In case we need reminding January 26 celebrates and honours the establishment of the first permanent European settlement on the continent we call home. This happened over 200 years ago. We can't wind back the clock.
European settlement and the culture and values it brought was the birth of Australia - a country that is the envy of the world. Australia is now a sought-after destination for millions from around the world, suggesting our international reputation bears no resemblance to how the change-the-date brigade falsely portrays us.
The real issue for Indigenous Australians is not changing dates or making treaties - that's stuff the elite like to pontificate about in the self-delusion that such superficial acts change things for the abused child, the battered woman, or the unemployed youth.
Nor will making a change appease the aggrieved, offended minority whose goal is seemingly not to solve our most critical problems or attain unity, but spark division.
The continually and perpetually offended are never satisfied. They can't tell you what reconciliation means in practise or when or how it will be achieved. Whatever concession is made, it's only ever a step toward reconciliation which has a continuously receding finish line.
It seems setting aside one day to recognise European settlement is an outrage and a flagrant denial of recognition while ignoring the 11 official days of the year set aside to provide recognition for Aboriginal Australians, not to mention a full week of celebrating Indigenous recognition.
If they can get beyond being perpetually offended, they may find they could invest their energy in supporting practical outcomes to overcome family violence, child sexual abuse, youth suicide, alcohol and substance abuse in our Indigenous communities and providing genuine help for those who suffer real world disadvantage and trauma.
We have a lot to celebrate and it's not skin colour or your name that makes you a true Australian; it's your character, behaviour and contribution to society.

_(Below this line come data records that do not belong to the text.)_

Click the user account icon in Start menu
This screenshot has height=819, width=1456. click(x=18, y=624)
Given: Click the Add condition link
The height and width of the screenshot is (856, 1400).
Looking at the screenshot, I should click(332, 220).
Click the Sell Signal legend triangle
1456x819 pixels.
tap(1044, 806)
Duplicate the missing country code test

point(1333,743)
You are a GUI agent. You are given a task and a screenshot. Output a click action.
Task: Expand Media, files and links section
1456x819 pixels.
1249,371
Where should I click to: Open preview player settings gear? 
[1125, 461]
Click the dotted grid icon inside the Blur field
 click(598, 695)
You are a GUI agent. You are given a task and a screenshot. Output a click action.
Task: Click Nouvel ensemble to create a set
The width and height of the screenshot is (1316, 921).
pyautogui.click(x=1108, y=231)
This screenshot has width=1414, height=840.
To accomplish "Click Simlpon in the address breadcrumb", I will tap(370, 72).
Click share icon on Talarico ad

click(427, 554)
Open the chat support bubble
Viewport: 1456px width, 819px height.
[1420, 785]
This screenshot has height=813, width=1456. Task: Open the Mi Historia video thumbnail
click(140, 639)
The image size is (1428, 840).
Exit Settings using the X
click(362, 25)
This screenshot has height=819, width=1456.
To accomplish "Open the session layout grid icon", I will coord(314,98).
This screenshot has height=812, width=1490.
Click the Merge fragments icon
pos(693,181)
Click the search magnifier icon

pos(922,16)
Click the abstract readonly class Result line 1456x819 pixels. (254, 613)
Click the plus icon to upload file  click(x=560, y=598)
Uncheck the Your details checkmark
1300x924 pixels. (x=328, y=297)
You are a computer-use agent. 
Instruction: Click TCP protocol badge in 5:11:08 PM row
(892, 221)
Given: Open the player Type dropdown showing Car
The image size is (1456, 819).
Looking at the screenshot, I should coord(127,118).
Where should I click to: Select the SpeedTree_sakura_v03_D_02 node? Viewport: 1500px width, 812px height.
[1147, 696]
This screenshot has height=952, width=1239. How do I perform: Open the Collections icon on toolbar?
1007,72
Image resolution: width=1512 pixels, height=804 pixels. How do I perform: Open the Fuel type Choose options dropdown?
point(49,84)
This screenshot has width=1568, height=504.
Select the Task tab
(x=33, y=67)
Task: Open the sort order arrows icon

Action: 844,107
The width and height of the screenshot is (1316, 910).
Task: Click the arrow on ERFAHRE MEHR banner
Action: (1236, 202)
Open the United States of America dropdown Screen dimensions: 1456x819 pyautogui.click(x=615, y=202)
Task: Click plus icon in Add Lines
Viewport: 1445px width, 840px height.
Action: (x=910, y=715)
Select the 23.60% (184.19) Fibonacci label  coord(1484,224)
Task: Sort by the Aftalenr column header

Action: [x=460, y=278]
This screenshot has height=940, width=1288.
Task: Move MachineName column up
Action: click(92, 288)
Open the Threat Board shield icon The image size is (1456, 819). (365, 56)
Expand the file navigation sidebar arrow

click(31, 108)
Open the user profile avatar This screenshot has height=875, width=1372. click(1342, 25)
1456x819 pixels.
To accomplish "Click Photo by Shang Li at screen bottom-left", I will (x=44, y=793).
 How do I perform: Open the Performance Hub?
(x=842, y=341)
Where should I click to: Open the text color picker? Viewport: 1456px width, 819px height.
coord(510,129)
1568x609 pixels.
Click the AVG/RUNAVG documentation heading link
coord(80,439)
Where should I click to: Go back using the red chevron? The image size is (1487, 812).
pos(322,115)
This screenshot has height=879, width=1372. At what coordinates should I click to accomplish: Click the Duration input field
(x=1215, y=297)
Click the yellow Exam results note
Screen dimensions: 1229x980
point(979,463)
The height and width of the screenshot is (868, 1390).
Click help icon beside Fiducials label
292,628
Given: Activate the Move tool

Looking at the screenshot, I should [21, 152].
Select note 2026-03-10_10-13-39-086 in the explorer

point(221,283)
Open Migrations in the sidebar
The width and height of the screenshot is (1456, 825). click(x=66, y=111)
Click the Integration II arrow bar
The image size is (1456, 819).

As distinguished Aboriginal university researcher Anthony Dillon has said:
"Calls for a change are on the basis that today's generation of Aboriginal people (many like myself, who are descendants of the invaded and invader) are allegedly suffering due to British invasion. While many Aboriginal people at the time of the invasion definitely suffered, today's generation are not suffering, or if they are, it is not because of events from two centuries ago.
"We are never victims of the past but only ever victims of our view of the past, as indeed so many wonderful, hardworking Aboriginal Australians today have shown."
For the record, I should have put paragraphs 1, 7, and 10 in italics and attributed them to Jacinta Price, another distinguished Indigenous Australian who will hopefully be joining me as a senator after the next election representing the Northern Territory.
Currently, she serves as the director of the Indigenous Research Program at the Centre for Independent Studies.
A simple question for those who were readying their poison pens and who may have been critical of paragraphs one, seven and ten - why does it make a difference if a white man or an Indigenous woman says it?
Surely the credibility and worthiness of a contribution does not depend on skin colour or gender but on its merits.
With this disclosure hopefully some of the poised poison pens will be laid aside.
Happy Australia Day. Plenty for which to be thankful and lots to do to make Australia even better for all.